▶ [WORK TO COMPLETE]
Find each line in the listing that contains the word "perform", matching its case exactly, and copy those lines.

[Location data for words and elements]
◆ ◆ ◆ ◆

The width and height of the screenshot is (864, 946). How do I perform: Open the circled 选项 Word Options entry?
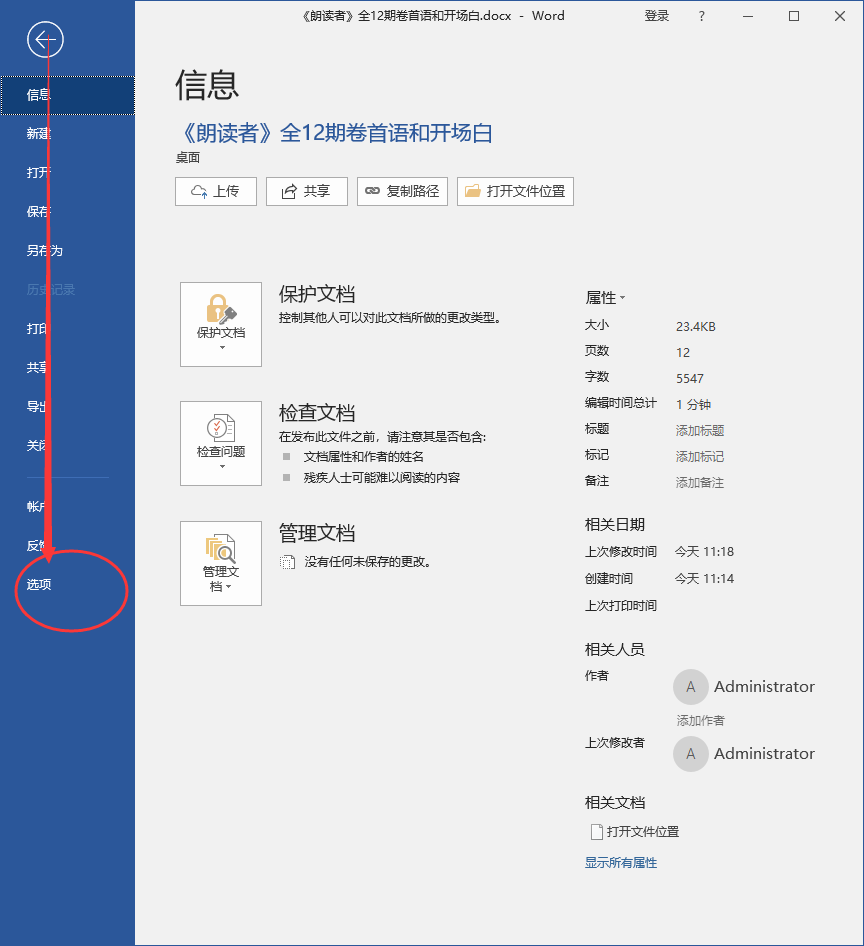click(x=37, y=584)

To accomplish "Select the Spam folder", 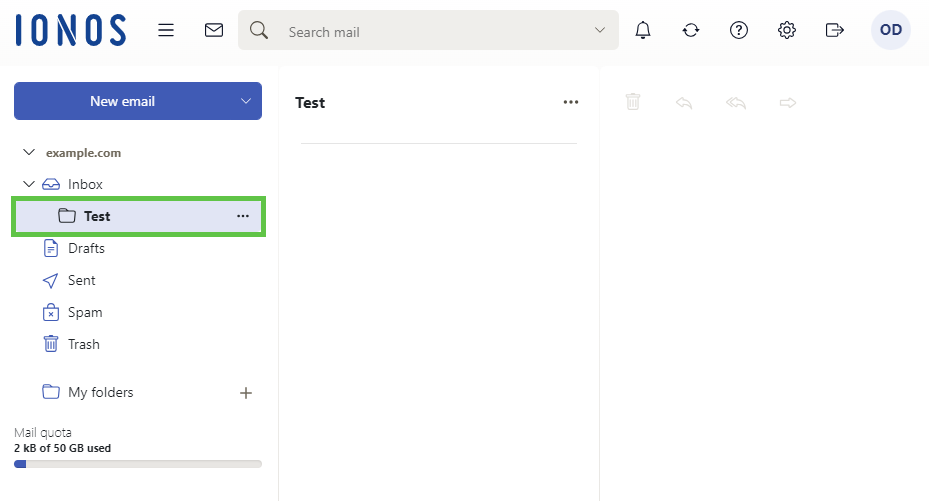I will click(x=85, y=312).
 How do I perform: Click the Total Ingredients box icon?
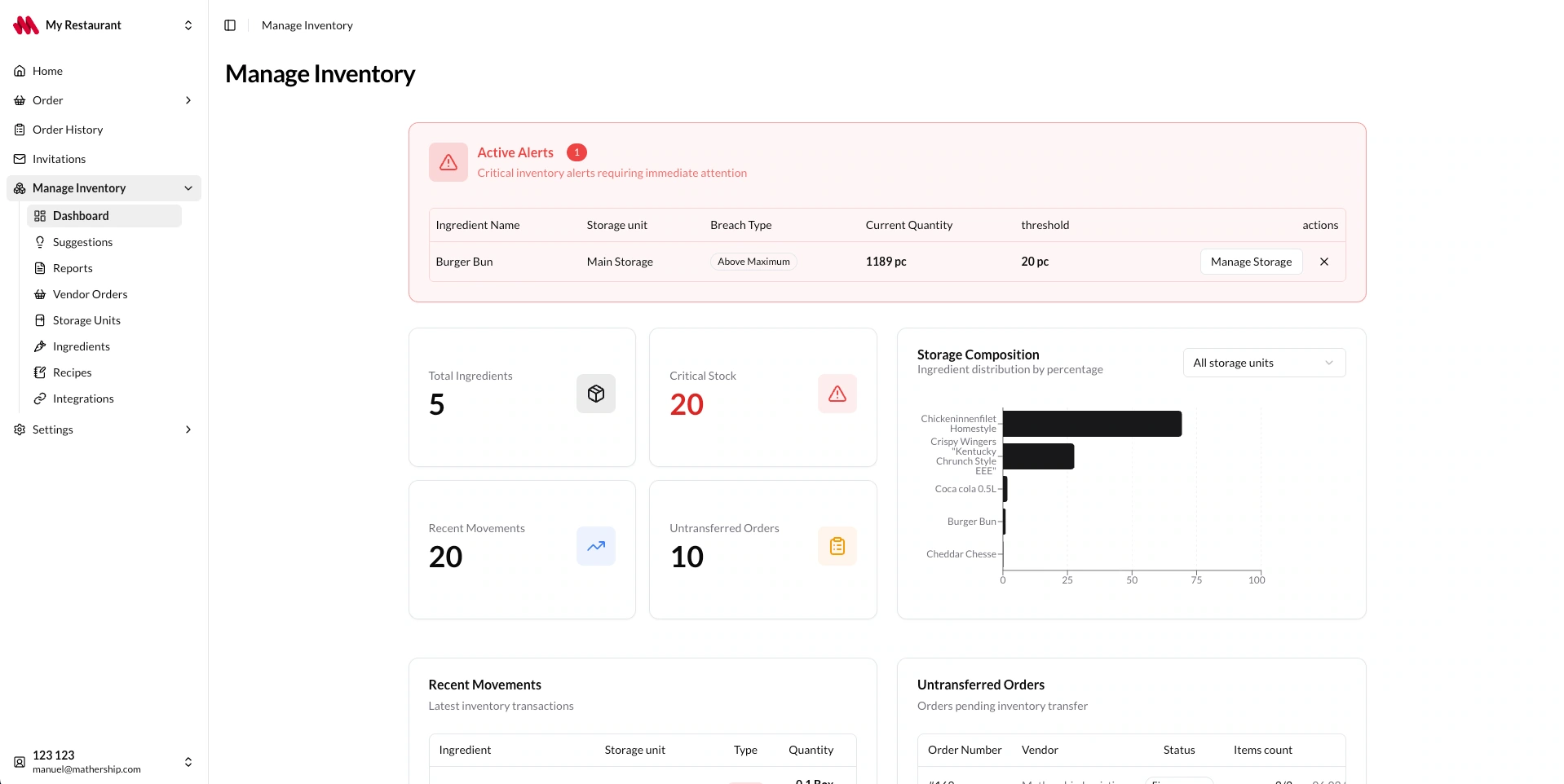pos(596,394)
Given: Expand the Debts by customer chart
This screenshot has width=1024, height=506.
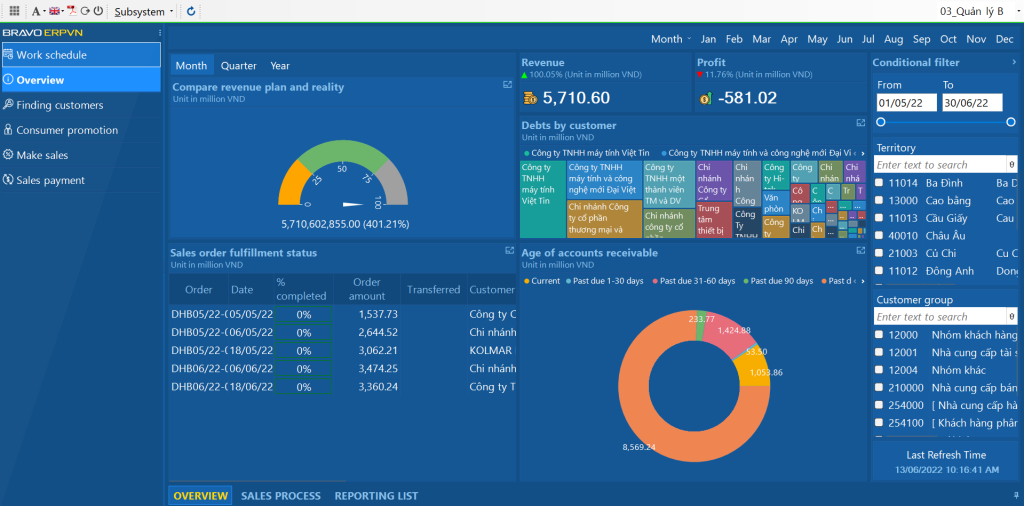Looking at the screenshot, I should pyautogui.click(x=861, y=123).
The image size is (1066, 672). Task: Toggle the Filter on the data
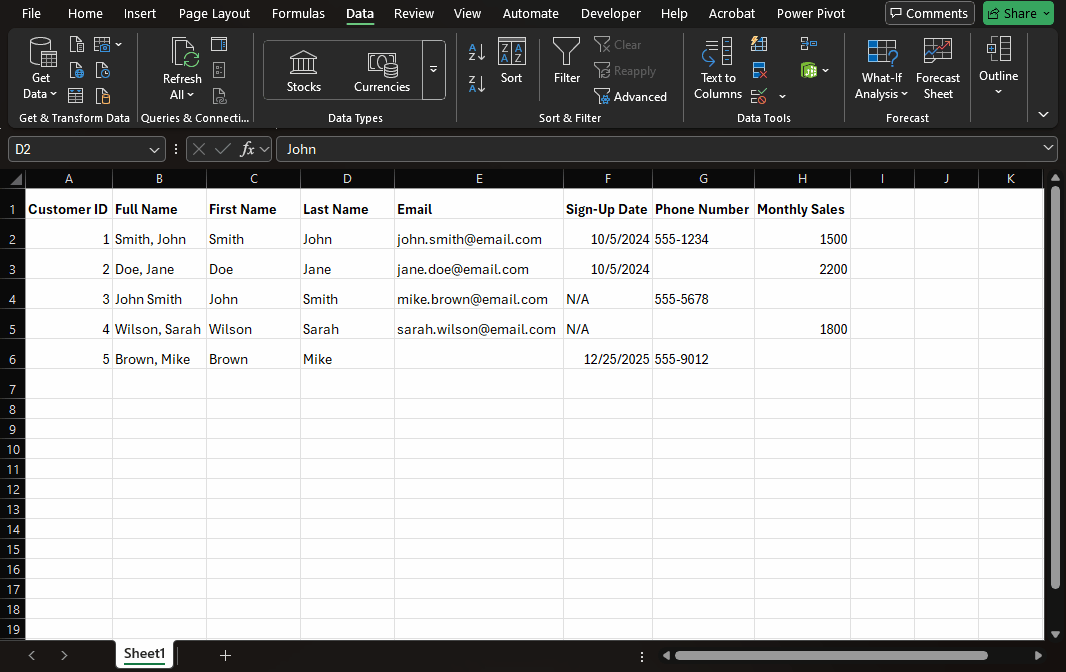[567, 61]
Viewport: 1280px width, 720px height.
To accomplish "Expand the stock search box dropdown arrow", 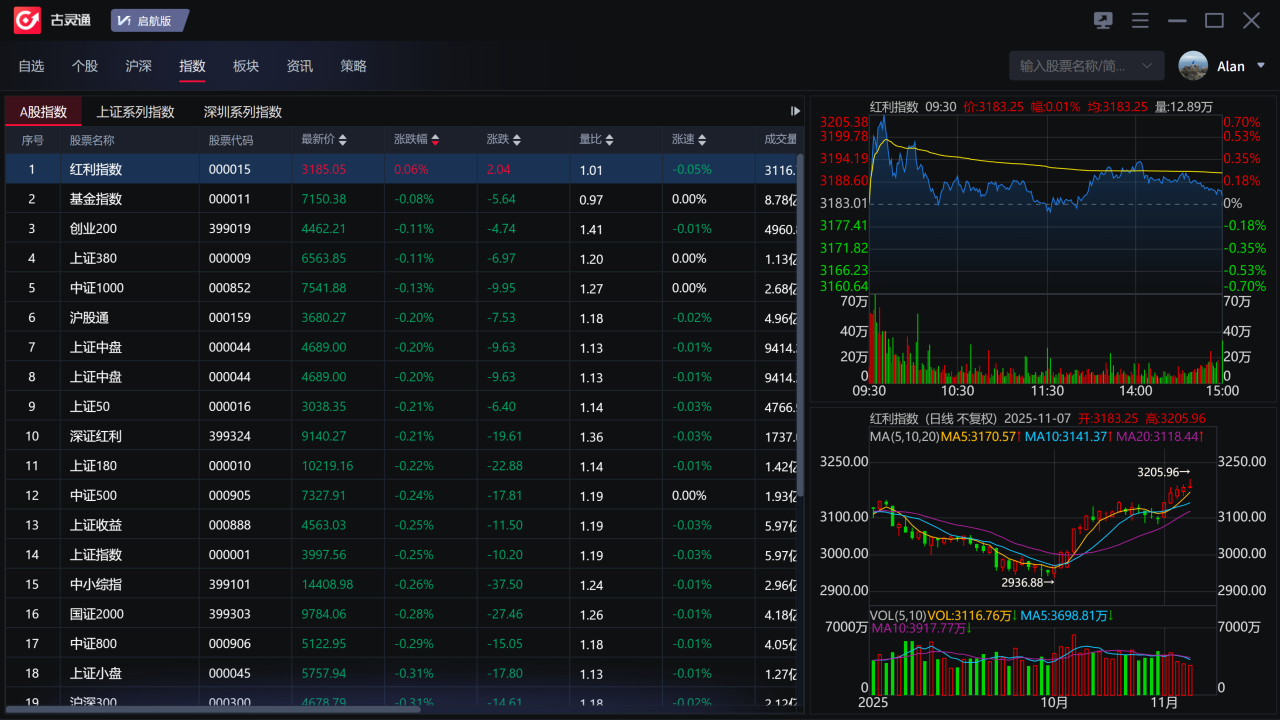I will pyautogui.click(x=1147, y=66).
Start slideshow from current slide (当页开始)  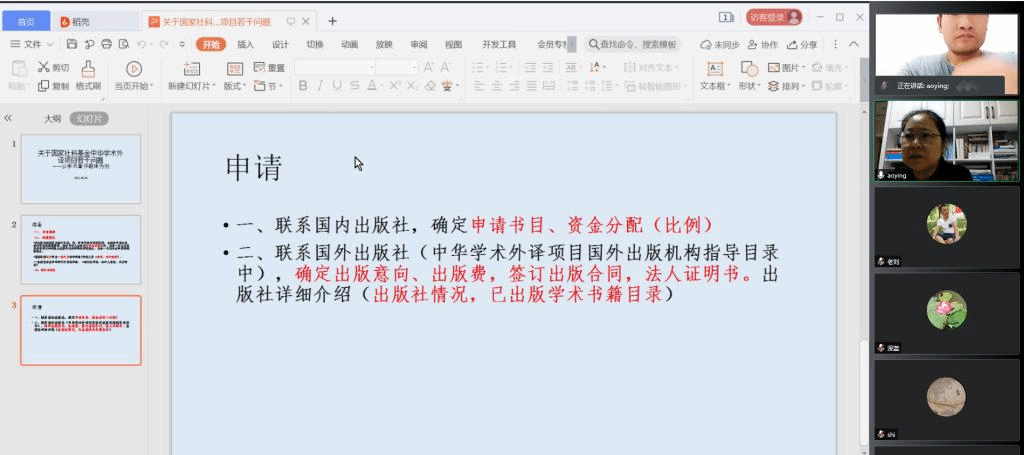click(134, 75)
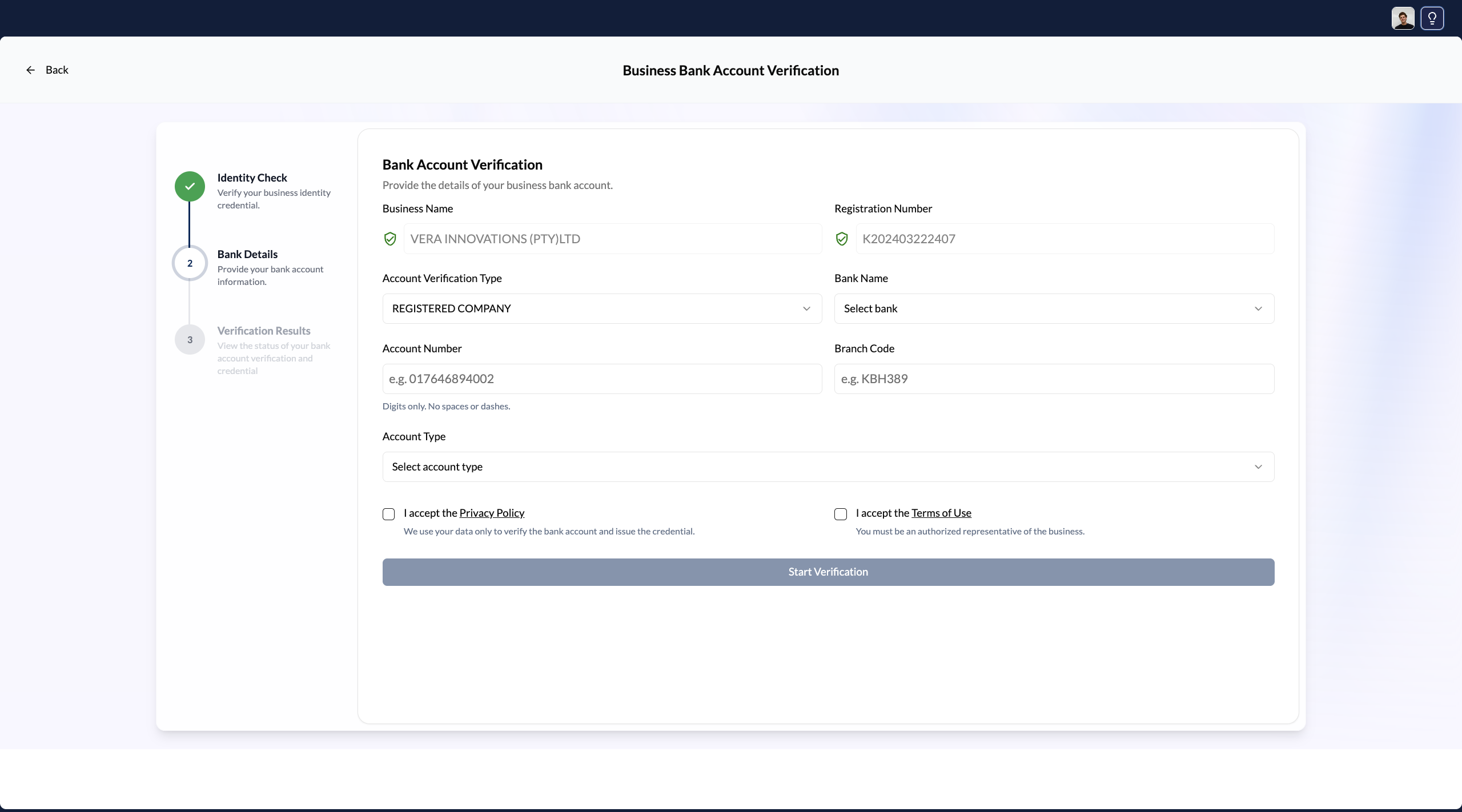Open the Terms of Use link
Screen dimensions: 1462x812
point(941,513)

◆ ◆ ◆ ◆

▶ [FINAL RESULT]
The width and height of the screenshot is (864, 946). How do I perform: Open the circled 选项 Word Options entry?
 How do I perform: Click the Total Ingredients box icon?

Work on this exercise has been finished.